━━ SUPPLIED MATERIAL ━━

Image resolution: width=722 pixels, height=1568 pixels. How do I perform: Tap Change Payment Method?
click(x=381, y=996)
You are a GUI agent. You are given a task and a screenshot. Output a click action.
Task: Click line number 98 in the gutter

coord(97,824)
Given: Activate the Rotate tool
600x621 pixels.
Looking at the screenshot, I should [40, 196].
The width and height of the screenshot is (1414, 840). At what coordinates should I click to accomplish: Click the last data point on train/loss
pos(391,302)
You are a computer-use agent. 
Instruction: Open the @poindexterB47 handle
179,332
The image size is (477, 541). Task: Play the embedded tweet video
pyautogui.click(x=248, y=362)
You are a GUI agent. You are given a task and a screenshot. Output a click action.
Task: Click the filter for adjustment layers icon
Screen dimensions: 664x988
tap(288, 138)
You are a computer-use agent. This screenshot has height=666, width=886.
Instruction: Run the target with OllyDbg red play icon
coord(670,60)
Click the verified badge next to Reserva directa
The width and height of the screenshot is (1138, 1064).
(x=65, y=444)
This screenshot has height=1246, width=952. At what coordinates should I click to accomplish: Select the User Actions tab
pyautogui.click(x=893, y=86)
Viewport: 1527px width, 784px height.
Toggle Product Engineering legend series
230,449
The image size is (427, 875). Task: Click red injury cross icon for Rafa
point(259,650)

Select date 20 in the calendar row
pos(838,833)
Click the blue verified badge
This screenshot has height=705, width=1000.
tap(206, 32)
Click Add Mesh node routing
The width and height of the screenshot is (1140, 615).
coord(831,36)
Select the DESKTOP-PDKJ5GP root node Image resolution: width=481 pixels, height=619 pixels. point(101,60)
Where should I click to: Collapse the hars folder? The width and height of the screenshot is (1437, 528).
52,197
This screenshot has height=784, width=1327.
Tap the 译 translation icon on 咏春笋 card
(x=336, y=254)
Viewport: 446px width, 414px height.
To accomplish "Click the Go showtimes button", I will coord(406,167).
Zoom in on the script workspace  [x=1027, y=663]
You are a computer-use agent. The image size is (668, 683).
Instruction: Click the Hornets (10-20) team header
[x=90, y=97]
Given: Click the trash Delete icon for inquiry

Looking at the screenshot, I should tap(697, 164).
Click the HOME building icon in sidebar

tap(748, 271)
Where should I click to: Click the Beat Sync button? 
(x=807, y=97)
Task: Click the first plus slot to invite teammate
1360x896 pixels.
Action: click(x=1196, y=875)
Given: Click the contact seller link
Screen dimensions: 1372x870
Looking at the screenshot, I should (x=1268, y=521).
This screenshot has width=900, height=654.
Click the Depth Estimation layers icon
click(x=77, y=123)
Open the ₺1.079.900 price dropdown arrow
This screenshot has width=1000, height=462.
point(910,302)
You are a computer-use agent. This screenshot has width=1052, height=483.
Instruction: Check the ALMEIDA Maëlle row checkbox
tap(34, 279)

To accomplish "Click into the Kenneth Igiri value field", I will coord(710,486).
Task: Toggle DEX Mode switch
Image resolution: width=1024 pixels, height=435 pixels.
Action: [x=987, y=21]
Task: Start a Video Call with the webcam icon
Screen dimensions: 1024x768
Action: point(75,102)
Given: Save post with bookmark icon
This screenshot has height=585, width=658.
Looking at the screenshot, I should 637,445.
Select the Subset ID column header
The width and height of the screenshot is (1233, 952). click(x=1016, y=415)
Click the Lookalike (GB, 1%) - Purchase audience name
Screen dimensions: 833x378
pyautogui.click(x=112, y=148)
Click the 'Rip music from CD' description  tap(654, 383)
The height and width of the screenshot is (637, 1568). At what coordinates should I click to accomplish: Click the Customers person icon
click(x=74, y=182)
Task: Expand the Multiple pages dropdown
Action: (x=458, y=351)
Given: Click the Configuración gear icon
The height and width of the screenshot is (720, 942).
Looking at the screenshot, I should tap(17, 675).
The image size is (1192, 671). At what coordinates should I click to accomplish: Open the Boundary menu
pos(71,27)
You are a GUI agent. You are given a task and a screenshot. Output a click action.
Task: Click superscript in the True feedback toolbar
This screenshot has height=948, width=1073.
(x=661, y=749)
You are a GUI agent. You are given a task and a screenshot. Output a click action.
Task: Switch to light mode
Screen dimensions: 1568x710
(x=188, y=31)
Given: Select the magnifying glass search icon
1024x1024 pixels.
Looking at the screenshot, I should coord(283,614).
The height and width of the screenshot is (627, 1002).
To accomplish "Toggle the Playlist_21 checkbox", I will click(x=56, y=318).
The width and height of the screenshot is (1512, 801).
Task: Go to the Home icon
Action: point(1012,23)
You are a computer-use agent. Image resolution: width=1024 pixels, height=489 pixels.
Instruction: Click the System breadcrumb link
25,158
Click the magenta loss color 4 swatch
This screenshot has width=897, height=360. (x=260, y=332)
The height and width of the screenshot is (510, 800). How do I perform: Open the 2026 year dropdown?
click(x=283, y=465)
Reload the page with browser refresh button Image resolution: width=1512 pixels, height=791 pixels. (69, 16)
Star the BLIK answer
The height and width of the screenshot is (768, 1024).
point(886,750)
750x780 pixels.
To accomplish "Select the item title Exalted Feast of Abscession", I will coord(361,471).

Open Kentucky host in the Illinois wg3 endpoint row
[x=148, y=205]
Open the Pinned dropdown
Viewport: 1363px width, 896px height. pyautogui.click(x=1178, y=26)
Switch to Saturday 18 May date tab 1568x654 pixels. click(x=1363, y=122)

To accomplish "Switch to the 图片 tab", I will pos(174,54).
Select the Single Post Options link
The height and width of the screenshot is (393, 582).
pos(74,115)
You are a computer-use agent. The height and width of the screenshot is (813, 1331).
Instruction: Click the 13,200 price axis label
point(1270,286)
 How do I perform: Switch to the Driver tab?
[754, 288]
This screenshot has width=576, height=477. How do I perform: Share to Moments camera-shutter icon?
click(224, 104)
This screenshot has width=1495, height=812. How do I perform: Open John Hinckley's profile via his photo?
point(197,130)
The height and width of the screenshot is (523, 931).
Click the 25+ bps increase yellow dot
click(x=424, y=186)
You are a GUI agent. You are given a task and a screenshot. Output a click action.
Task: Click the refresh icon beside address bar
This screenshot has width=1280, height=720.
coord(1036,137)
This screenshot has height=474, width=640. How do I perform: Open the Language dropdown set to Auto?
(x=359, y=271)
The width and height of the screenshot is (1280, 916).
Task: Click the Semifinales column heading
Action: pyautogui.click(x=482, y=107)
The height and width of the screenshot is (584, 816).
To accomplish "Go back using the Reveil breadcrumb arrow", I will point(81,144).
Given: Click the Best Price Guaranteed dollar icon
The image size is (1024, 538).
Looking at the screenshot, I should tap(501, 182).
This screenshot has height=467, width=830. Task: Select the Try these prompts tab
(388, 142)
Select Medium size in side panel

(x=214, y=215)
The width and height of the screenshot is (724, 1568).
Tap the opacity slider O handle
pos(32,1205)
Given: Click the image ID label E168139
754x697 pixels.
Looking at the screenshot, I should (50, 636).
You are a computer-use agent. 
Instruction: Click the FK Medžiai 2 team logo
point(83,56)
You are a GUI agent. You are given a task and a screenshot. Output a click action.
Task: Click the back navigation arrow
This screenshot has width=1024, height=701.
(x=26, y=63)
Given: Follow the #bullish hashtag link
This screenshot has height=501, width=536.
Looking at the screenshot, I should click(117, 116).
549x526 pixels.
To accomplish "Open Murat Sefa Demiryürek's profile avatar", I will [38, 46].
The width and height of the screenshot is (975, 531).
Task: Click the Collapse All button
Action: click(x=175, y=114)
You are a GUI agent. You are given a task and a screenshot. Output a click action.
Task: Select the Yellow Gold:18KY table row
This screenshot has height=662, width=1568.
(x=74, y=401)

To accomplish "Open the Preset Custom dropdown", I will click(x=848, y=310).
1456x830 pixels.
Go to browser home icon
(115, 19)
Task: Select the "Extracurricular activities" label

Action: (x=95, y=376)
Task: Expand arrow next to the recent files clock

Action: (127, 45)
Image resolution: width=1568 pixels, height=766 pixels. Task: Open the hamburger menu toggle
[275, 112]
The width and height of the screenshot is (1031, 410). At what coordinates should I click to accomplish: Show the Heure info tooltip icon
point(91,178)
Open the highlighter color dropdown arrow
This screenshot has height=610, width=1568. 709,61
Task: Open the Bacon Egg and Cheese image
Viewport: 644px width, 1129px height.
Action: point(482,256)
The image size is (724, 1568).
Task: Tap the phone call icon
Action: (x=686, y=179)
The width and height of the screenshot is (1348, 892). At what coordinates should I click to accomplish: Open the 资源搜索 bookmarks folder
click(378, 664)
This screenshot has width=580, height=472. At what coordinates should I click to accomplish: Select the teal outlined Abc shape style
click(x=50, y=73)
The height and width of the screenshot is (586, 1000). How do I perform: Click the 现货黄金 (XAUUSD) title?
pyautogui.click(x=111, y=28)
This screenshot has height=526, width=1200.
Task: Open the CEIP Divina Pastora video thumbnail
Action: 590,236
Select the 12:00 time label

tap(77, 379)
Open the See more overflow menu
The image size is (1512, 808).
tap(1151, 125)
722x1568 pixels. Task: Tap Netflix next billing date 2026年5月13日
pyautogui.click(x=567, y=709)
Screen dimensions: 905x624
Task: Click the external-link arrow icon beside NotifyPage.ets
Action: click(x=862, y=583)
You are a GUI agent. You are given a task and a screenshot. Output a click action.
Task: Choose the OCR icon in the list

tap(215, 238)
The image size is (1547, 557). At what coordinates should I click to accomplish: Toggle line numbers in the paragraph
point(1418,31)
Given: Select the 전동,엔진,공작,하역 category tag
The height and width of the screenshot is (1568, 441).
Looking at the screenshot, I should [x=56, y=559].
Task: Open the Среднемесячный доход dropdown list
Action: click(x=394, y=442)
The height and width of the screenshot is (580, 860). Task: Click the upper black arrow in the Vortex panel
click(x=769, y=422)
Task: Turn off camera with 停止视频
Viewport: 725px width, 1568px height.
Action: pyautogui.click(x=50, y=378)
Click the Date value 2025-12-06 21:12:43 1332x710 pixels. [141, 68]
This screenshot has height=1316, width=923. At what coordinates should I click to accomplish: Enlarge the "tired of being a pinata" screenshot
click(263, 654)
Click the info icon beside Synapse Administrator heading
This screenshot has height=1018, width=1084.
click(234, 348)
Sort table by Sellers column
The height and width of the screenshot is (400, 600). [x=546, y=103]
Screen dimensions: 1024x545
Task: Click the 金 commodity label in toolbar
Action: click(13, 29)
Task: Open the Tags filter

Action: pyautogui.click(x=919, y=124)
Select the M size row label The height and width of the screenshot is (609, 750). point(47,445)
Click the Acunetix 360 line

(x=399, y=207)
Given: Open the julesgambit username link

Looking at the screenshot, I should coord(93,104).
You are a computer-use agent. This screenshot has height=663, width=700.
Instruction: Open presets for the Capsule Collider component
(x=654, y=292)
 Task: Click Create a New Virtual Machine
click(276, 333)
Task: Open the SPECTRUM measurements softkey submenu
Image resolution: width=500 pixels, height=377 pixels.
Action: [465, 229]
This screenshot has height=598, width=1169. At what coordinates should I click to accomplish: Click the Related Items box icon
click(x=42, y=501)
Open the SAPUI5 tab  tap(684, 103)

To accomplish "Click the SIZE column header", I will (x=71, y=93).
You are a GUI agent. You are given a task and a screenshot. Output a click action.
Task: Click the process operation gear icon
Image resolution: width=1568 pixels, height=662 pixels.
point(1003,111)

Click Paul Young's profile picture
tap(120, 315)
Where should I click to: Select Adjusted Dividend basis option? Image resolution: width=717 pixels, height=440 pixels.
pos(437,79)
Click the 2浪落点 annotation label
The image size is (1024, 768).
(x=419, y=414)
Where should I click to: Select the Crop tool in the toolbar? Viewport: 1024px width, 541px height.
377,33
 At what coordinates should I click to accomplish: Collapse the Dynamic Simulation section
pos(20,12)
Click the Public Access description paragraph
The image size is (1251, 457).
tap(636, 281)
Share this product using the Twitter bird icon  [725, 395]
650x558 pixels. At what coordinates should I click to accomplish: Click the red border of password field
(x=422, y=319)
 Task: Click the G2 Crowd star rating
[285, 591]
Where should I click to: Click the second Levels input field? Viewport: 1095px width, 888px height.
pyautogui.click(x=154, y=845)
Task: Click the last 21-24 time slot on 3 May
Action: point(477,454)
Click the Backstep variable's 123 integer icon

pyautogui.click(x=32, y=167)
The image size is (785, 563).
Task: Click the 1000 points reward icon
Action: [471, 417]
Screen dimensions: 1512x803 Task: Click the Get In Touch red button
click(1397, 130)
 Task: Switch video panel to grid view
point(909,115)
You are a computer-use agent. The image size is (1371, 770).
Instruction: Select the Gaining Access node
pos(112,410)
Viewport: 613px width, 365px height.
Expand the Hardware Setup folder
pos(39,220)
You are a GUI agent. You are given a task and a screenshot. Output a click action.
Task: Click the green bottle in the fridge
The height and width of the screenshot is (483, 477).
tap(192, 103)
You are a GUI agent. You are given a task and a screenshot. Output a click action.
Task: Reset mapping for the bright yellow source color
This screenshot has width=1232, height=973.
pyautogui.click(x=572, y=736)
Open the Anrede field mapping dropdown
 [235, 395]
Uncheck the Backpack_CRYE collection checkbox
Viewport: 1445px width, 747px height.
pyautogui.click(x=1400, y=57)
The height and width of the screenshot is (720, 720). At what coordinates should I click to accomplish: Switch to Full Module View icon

━━━

### EXERCISE GOAL
Search each line of the data above for "description", and copy the lines where it occurs.

### RESPONSE AREA
Click the 'Rip music from CD' description  tap(654, 383)
Click the Public Access description paragraph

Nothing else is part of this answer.